In the listing below, put the lines starting at the one containing "This screenshot has height=341, width=455." and ending at the one containing "Action: [x=523, y=74]" into a Markdown table with columns named Row and Text. Number each row and leave out any blank lines.

* START EXERCISE DATA *

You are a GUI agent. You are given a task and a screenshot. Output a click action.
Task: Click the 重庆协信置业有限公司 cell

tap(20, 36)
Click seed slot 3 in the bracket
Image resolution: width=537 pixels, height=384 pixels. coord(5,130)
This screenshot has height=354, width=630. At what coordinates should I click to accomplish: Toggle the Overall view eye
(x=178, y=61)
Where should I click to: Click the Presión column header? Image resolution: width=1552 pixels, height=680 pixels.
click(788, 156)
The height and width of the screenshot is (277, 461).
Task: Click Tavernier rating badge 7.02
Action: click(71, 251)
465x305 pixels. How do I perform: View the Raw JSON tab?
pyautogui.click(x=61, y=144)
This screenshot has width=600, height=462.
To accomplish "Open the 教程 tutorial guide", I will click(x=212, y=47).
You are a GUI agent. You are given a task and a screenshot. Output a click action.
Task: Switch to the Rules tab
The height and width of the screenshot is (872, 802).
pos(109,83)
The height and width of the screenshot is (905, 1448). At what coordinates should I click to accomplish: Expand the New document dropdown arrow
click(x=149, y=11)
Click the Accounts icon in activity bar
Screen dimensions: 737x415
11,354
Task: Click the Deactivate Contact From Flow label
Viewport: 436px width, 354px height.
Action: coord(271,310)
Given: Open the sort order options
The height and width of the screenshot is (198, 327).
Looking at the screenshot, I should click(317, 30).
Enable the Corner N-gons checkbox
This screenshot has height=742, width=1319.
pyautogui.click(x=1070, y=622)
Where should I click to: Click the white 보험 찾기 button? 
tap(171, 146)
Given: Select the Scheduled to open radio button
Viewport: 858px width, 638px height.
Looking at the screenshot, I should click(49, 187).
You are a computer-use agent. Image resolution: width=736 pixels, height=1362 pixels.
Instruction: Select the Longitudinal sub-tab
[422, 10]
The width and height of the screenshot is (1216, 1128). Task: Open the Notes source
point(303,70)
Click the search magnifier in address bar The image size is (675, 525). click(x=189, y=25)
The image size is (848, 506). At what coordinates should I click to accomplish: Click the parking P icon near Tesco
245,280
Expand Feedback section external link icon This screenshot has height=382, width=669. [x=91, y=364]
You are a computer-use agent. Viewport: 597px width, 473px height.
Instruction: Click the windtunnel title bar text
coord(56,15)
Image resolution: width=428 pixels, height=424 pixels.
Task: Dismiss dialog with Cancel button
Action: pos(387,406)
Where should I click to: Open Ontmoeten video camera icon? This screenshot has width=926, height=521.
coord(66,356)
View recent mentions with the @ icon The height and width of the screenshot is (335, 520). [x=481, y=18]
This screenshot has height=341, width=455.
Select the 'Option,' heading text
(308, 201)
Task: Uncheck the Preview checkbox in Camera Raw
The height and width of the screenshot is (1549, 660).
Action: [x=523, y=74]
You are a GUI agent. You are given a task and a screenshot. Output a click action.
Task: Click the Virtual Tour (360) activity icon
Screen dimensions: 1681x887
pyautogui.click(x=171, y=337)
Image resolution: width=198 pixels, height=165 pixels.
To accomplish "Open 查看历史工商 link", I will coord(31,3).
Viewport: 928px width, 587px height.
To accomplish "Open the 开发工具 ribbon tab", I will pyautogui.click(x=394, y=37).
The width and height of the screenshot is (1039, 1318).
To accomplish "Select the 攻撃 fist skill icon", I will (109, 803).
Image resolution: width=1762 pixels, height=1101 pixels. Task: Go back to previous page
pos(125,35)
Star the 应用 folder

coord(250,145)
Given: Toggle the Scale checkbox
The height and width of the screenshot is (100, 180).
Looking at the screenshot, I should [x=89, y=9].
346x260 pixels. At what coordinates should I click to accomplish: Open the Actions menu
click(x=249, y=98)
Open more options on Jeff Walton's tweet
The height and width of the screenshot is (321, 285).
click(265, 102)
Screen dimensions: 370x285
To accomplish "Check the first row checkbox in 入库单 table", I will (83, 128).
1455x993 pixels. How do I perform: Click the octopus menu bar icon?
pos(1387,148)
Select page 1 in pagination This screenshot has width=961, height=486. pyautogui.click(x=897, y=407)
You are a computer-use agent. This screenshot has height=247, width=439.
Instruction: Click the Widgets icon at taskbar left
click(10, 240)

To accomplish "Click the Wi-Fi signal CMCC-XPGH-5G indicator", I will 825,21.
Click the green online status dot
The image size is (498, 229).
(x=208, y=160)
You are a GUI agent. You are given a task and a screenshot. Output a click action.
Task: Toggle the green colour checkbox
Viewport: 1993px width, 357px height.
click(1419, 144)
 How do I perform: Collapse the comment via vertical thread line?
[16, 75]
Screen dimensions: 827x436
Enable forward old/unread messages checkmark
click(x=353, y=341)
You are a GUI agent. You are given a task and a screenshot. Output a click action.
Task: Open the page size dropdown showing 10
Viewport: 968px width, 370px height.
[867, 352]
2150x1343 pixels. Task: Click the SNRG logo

* END EXERCISE DATA *

## FULL OUTPUT
| Row | Text |
|---|---|
| 1 | This screenshot has height=341, width=455. |
| 2 | Select the 'Option,' heading text |
| 3 | (308, 201) |
| 4 | Task: Uncheck the Preview checkbox in Camera Raw |
| 5 | The height and width of the screenshot is (1549, 660). |
| 6 | Action: [x=523, y=74] |